С этим высказыванием Луначарского перекликается наблюдение Волькенштейна, который при всей полемичности своей "поэтики действия" рассматривает драму "изнутри" с позиций театра:
"Характеристика в драме по сравнению с романом схематична <…> Чем действенней герой драмы, тем крупнее психологический рисунок роли; нам мало говорят мелкие привычки и особенности героических натур" (Указ. соч. — С. 116).
Законченность действия на сцене требует от актера внутренней мотивации характера, которой ожидает знакомый с деталями зритель-читатель, создавший "свой более или менее конкретный образ отдельных действующих лиц" [2405] . Не этот ли предварительно созданный образ заставляет актеров играть роль "через сценарий" [2406] , что невозможно игнорировать при анализе театра Достоевского. И в то же время опасно поддаваться "гипнозу текста", требовать от театра воссоздания книги на сцене. Практически к этому уводит оперирование "через сценарий" образами Достоевского, когда для анализа созданной актером роли инсценировка приводится только для того, чтобы указать на утраченные в пьесе, по сравнению с книгой, связи и ситуации. Они неизбежны, но требуют разбора не на уровне спектакля, а скорее на уровне "драматических навыков автора", сравнительного анализа драматического и прозаического произведений.
2405
Луначарский А. В. Указ. соч. — С. 449.
2406
Ср. Берковский Н. Я. Достоевский на сцене ("Идиот", поставленный Г. А. Товстоноговым) // Берковский Н. Я. Литература и театр. — С. 560 ("Тайна удачи Смоктуновского в том, что он выходит на сцену из романа, из глубины романа, понятого и прочувствованного им без пропусков, во всех его эпизодах подряд. Смоктуновский играет не сценарий, он играет роман — через сценарий").

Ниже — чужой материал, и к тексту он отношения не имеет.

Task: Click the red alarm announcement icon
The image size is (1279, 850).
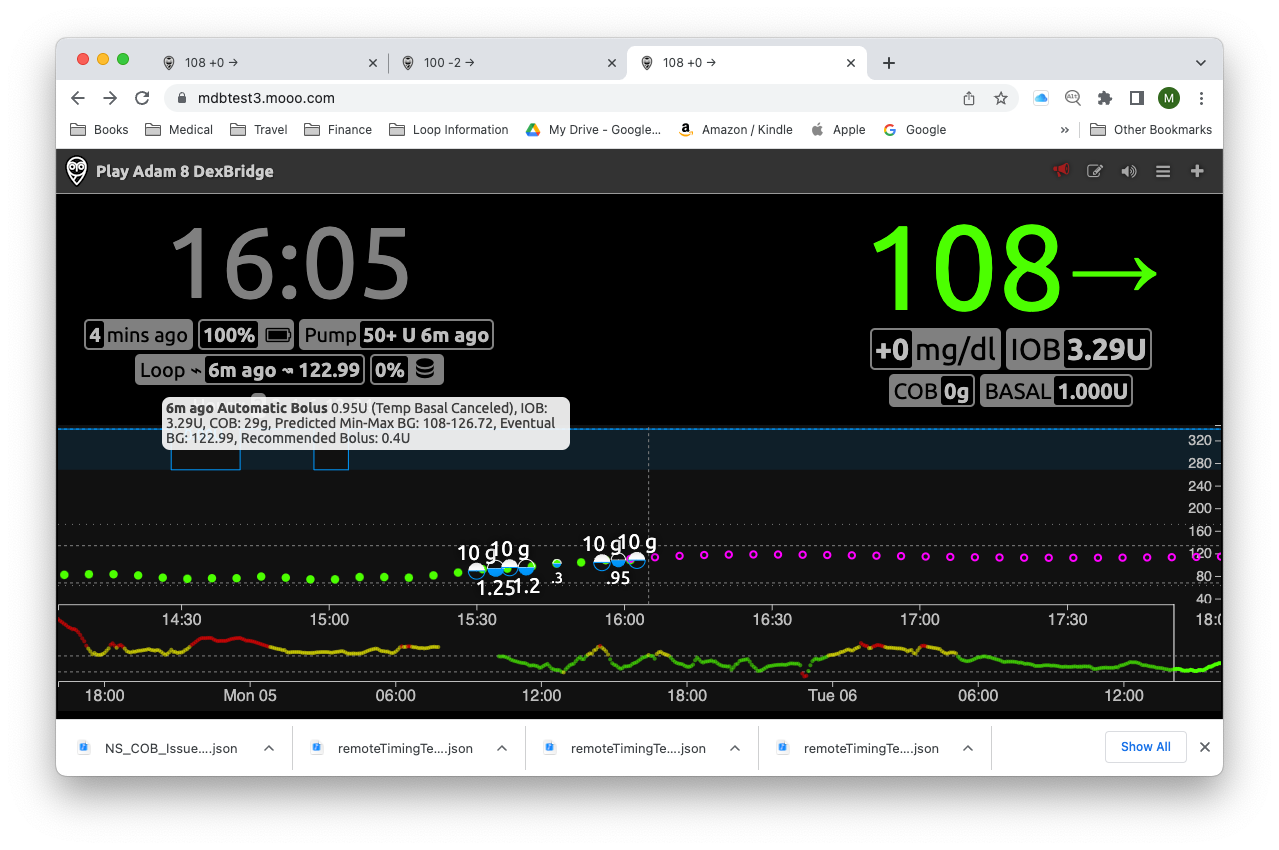Action: click(x=1060, y=171)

Разграничение этих планов находим в отзыве Луначарского на спектакль Копо с частично обновленным составом на сцене "Старой голубятни" (театр, основанный при непосредственном участии А. Жида):
"Исказили ли что-нибудь авторы переделки? Исказили постольку, поскольку многие фигуры слишком побледнели <…> Переменилась вся экономия произведения. На первый план выдвинулось действие, те двигатели драмы, которые у Достоевского глубоко скрыты <…> Преступление, акт Смердякова делается доминирующим центром <…> только в драматической суммации Копо и Круэ я понял, как изумительно построил Достоевский всю эту криминальную комбинацию <…> Драма Копо и Круэ очень цельна. В ней очень мало лишнего. Это — драма. В ней достаточно сценической логики и сценической эффектности. Поэтому попытка увенчалась внешним успехом, несмотря на то что вполне адекватного исполнителя нашла только роль Смердякова" [2407] .
2407
Луначарский А. В. Указ. соч. — С. 450-453.